Your task is to return the line containing "[combobox] (351, 182)" and each line after it through the end of the entries, exactly, with no other lines.

(Collected data entries)
▼

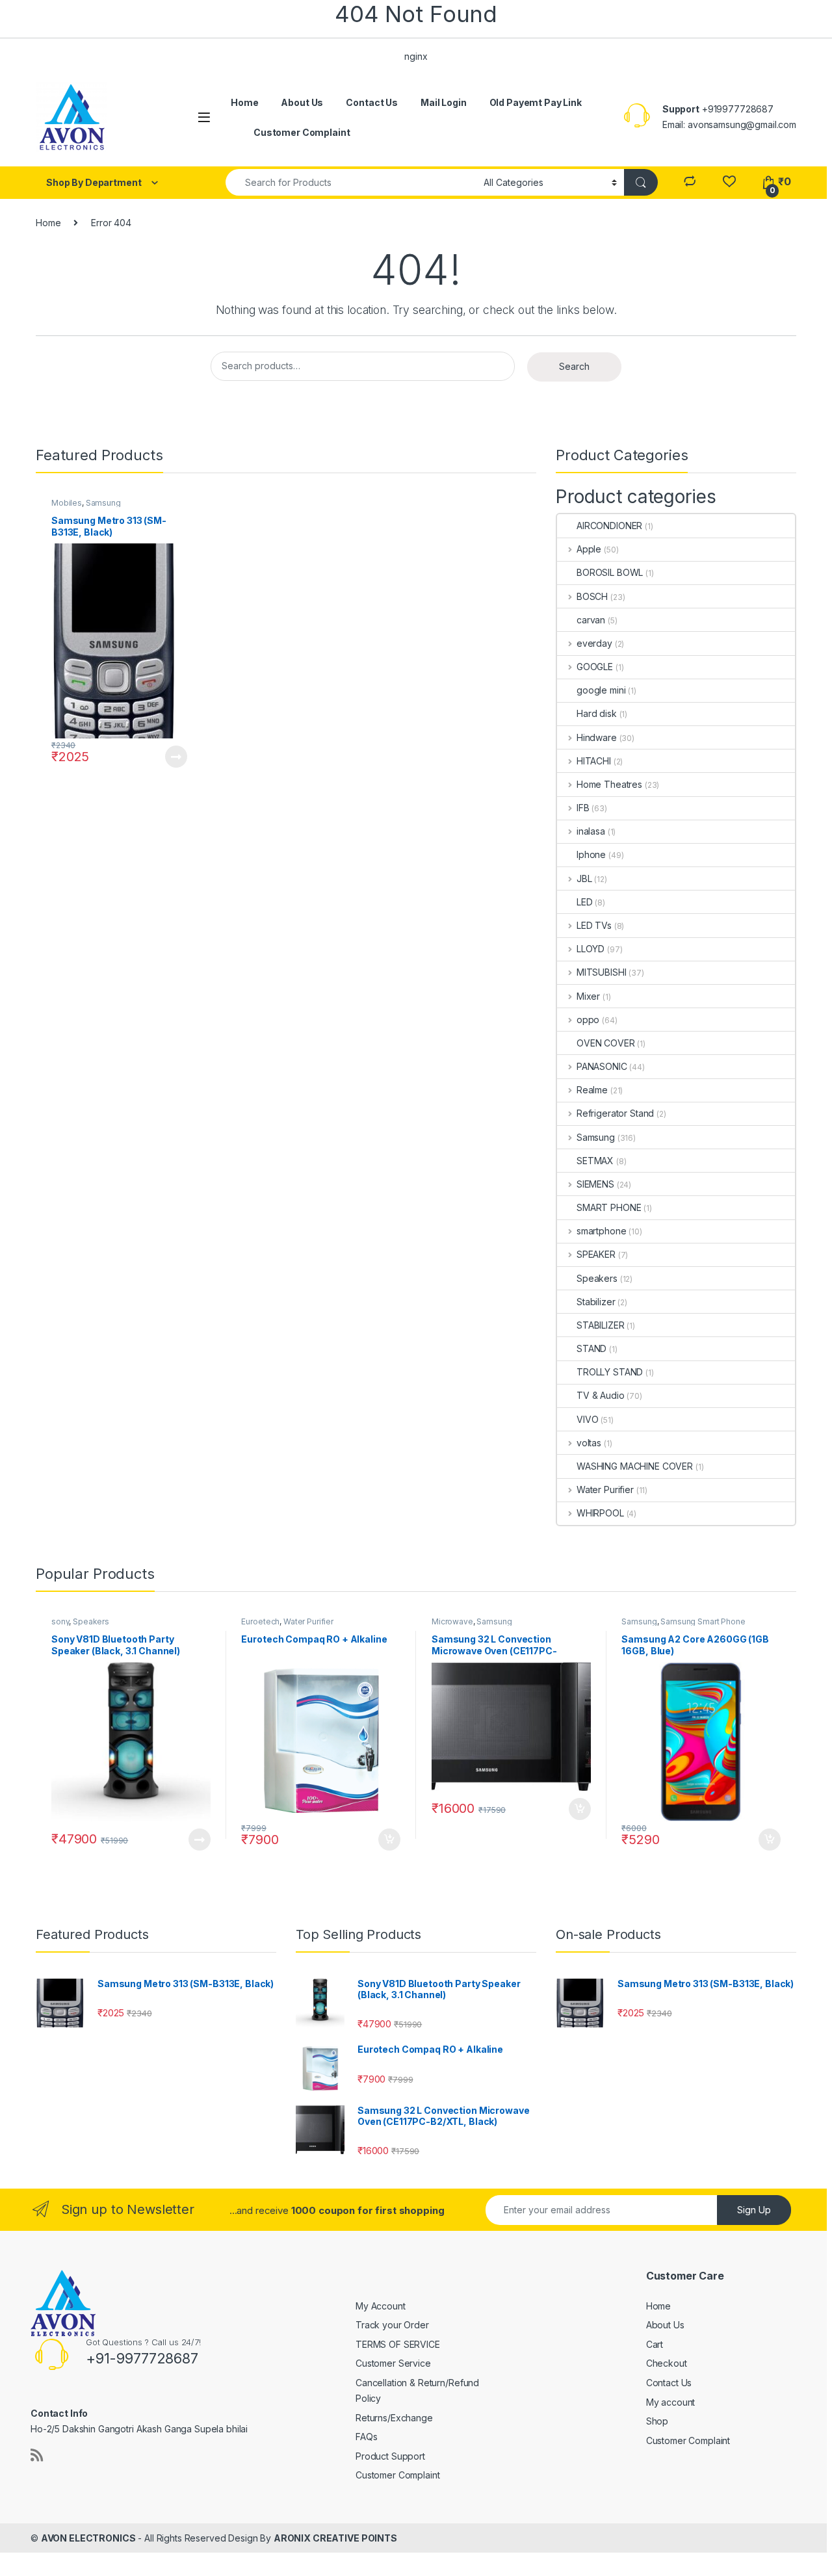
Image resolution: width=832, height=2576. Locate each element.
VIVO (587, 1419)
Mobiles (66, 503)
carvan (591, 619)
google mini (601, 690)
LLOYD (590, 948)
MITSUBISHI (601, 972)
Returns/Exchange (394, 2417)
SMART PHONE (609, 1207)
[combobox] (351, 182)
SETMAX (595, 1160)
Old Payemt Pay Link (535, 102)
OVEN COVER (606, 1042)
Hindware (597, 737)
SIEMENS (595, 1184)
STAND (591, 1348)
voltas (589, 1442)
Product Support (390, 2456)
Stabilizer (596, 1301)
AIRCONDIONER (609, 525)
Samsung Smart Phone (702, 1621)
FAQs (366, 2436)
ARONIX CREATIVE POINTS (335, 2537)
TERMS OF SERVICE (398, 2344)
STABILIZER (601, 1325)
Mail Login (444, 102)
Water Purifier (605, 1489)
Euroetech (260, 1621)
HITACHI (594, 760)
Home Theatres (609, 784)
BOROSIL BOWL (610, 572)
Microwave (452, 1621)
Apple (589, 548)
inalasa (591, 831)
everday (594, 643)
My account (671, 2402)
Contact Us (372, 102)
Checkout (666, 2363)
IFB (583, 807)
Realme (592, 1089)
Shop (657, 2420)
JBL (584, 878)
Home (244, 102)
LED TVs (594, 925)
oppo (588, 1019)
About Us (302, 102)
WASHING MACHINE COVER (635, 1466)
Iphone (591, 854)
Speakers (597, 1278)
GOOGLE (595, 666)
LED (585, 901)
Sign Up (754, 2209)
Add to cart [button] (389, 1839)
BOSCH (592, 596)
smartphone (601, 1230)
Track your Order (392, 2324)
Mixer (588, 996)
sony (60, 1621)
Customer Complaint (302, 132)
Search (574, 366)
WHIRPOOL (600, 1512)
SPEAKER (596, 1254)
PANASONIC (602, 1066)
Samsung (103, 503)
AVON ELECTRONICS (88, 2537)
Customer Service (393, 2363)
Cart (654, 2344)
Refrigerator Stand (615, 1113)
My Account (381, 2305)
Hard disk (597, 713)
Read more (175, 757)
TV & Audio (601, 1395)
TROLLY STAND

▲

▶ _WRITTEN RESPONSE_
[combobox] (351, 182)
SETMAX (595, 1160)
Old Payemt Pay Link (535, 102)
OVEN COVER (606, 1042)
Hindware (597, 737)
SIEMENS (595, 1184)
STAND (591, 1348)
voltas (589, 1442)
Product Support (390, 2456)
Stabilizer (596, 1301)
AIRCONDIONER (609, 525)
Samsung Smart Phone (702, 1621)
FAQs (366, 2436)
ARONIX CREATIVE POINTS (335, 2537)
TERMS OF SERVICE (398, 2344)
STABILIZER (601, 1325)
Mail Login (444, 102)
Water Purifier (605, 1489)
Euroetech (260, 1621)
HITACHI (594, 760)
Home Theatres (609, 784)
BOROSIL BOWL (610, 572)
Microwave (452, 1621)
Apple (589, 548)
inalasa (591, 831)
everday (594, 643)
My account (671, 2402)
Contact Us (372, 102)
Checkout (666, 2363)
IFB (583, 807)
Realme (592, 1089)
Shop (657, 2420)
JBL (584, 878)
Home (244, 102)
LED TVs (594, 925)
oppo (588, 1019)
About Us (302, 102)
WASHING MACHINE COVER (635, 1466)
Iphone (591, 854)
Speakers (597, 1278)
GOOGLE (595, 666)
LED (585, 901)
Sign Up (754, 2209)
Add to cart [button] (389, 1839)
BOSCH (592, 596)
smartphone (601, 1230)
Track your Order (392, 2324)
Mixer (588, 996)
sony (60, 1621)
Customer Complaint (302, 132)
Search (574, 366)
WHIRPOOL (600, 1512)
SPEAKER (596, 1254)
PANASONIC (602, 1066)
Samsung (103, 503)
AVON ELECTRONICS (88, 2537)
Customer Service (393, 2363)
Cart (654, 2344)
Refrigerator Stand (615, 1113)
My Account (381, 2305)
Hard disk (597, 713)
Read more (175, 757)
TV & Audio (601, 1395)
TROLLY STAND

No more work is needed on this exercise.